▶ [REQUIRED ACTION]: Nothing but the lines from the one containing "Given: Select Account and settings" to the final line of the entries should appear, copied exactly and without pictures.

▶ [SOURCE MATERIAL]:
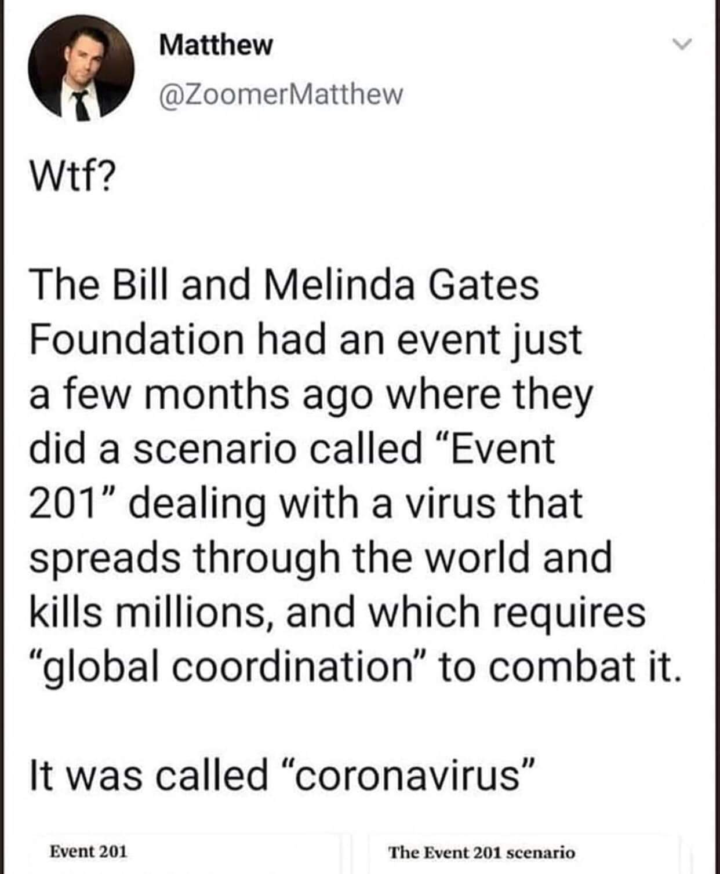
Task: Click the word 'Foundation' in the tweet
Action: [x=137, y=339]
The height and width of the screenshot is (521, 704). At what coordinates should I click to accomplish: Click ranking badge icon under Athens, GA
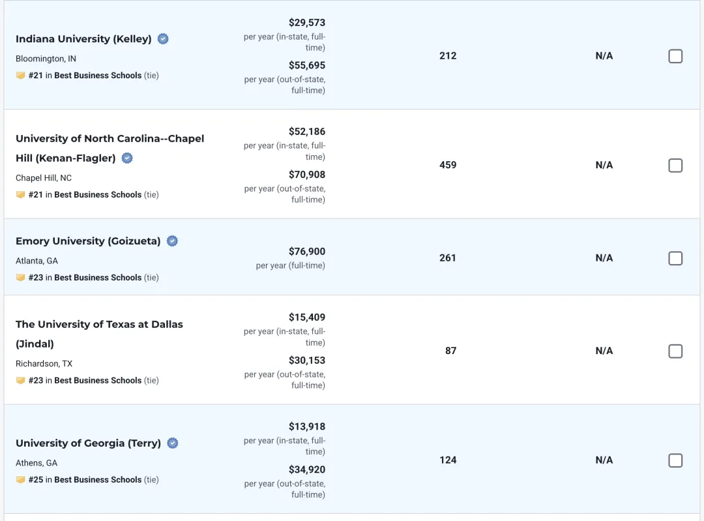pos(20,480)
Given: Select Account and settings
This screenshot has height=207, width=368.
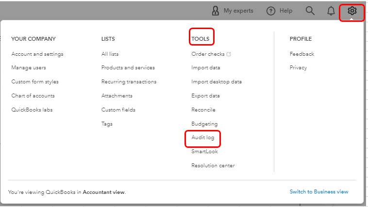Looking at the screenshot, I should [37, 54].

▶ [EXERCISE ANSWER]:
Given: Select Account and settings
This screenshot has height=207, width=368.
Looking at the screenshot, I should [37, 54].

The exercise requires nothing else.